* Source material
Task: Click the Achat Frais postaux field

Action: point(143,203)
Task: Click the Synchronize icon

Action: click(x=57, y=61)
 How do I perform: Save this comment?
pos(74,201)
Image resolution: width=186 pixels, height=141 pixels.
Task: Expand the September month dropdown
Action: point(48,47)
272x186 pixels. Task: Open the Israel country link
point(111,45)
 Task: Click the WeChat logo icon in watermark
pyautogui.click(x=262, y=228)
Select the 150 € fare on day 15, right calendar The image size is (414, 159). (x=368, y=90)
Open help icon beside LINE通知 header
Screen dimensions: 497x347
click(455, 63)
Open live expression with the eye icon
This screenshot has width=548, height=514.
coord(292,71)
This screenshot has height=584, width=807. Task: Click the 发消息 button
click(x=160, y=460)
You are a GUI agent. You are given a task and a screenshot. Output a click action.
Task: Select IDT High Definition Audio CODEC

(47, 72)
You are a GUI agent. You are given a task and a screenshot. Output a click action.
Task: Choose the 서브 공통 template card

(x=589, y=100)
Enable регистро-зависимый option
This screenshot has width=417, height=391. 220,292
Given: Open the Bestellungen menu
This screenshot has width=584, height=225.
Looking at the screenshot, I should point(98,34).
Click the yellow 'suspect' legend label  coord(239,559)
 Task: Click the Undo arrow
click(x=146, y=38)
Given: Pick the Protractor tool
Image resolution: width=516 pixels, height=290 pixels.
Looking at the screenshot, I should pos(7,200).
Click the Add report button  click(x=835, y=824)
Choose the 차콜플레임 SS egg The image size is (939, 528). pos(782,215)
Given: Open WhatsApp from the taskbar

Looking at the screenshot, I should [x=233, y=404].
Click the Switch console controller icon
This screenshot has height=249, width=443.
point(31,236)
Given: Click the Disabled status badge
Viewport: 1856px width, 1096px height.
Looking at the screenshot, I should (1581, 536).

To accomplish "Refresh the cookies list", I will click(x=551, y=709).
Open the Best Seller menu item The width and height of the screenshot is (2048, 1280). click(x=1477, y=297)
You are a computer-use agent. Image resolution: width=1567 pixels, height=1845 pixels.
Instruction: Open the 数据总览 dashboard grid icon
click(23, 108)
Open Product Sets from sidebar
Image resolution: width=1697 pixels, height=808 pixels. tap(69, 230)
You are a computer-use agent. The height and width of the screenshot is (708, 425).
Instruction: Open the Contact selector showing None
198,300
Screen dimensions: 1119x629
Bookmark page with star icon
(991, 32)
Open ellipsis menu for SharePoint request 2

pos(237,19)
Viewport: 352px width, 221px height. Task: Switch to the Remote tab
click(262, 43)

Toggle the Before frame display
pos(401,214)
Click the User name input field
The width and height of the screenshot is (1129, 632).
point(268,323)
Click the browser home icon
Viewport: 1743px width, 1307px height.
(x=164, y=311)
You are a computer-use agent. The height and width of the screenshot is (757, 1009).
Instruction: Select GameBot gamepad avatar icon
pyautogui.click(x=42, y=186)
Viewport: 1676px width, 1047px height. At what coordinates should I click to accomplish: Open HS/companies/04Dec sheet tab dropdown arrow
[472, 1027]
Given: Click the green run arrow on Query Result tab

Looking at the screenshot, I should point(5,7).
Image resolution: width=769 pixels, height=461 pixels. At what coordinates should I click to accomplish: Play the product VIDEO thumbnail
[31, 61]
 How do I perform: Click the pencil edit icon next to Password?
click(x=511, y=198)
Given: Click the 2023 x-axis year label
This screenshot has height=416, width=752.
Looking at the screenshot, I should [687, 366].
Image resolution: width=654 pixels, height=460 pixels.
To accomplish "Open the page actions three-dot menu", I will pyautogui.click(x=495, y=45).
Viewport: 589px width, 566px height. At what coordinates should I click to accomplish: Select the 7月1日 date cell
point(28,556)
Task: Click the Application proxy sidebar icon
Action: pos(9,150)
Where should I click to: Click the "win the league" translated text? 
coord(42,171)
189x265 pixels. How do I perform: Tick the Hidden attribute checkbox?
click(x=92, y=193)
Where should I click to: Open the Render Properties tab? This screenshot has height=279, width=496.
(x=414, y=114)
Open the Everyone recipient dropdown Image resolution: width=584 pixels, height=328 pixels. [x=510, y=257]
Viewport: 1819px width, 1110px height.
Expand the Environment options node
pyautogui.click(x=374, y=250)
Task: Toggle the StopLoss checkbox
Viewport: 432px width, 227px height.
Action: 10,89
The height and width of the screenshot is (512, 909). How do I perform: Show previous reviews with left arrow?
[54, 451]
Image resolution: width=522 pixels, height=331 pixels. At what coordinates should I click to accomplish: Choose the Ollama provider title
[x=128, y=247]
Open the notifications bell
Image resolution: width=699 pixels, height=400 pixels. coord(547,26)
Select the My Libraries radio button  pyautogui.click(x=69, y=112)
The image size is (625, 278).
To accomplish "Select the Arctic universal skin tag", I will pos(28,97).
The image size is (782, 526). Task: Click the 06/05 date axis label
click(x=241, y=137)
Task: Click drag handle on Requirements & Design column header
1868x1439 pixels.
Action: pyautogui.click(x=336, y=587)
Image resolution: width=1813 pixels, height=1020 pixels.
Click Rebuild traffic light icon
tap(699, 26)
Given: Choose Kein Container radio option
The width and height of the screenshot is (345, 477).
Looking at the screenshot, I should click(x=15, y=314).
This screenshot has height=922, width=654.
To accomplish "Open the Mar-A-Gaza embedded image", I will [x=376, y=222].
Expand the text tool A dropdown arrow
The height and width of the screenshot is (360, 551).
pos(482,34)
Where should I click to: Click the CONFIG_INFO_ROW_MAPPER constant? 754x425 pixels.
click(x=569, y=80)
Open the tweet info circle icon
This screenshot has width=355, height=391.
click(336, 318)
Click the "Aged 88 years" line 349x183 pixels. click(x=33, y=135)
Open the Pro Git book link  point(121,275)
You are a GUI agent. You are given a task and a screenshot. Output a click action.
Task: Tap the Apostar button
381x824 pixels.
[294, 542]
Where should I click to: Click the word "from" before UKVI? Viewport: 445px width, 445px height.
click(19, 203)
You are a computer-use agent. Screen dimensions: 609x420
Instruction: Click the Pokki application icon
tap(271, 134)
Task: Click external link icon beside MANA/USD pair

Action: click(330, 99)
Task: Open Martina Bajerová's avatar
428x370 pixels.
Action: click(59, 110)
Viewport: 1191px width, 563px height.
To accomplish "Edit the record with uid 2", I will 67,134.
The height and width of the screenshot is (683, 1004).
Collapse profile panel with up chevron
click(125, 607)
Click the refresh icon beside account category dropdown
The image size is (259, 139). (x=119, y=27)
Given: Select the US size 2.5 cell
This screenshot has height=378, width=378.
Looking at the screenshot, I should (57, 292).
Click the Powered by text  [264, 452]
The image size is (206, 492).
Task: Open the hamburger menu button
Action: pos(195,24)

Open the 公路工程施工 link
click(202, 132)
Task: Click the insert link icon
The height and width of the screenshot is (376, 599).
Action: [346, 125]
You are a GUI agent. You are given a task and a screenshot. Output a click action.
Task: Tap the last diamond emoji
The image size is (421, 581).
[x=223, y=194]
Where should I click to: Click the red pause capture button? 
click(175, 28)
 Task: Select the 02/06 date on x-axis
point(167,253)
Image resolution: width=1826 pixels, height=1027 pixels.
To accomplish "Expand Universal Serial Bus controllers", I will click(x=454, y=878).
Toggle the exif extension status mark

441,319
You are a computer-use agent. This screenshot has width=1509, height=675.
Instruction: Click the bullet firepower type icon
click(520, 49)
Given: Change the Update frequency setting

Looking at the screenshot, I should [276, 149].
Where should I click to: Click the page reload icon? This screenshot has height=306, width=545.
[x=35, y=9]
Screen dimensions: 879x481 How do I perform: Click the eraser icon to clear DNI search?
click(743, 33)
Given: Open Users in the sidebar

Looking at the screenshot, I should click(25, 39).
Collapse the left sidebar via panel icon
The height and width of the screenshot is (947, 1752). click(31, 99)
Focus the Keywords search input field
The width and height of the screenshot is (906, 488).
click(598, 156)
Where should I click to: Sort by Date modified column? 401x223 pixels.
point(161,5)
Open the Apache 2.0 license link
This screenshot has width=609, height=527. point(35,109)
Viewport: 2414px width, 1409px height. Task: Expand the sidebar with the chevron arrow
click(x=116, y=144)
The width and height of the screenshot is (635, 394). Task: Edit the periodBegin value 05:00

* What to do
Please repeat the records above word for word, starting at the line that contains "Where should I click to: Click the CONFIG_INFO_ROW_MAPPER" and ending at the line that contains "Open the Pro".

* Written answer
Where should I click to: Click the CONFIG_INFO_ROW_MAPPER constant? 754x425 pixels.
click(x=569, y=80)
Open the tweet info circle icon
This screenshot has width=355, height=391.
click(336, 318)
Click the "Aged 88 years" line 349x183 pixels. click(x=33, y=135)
Open the Pro Git book link  point(121,275)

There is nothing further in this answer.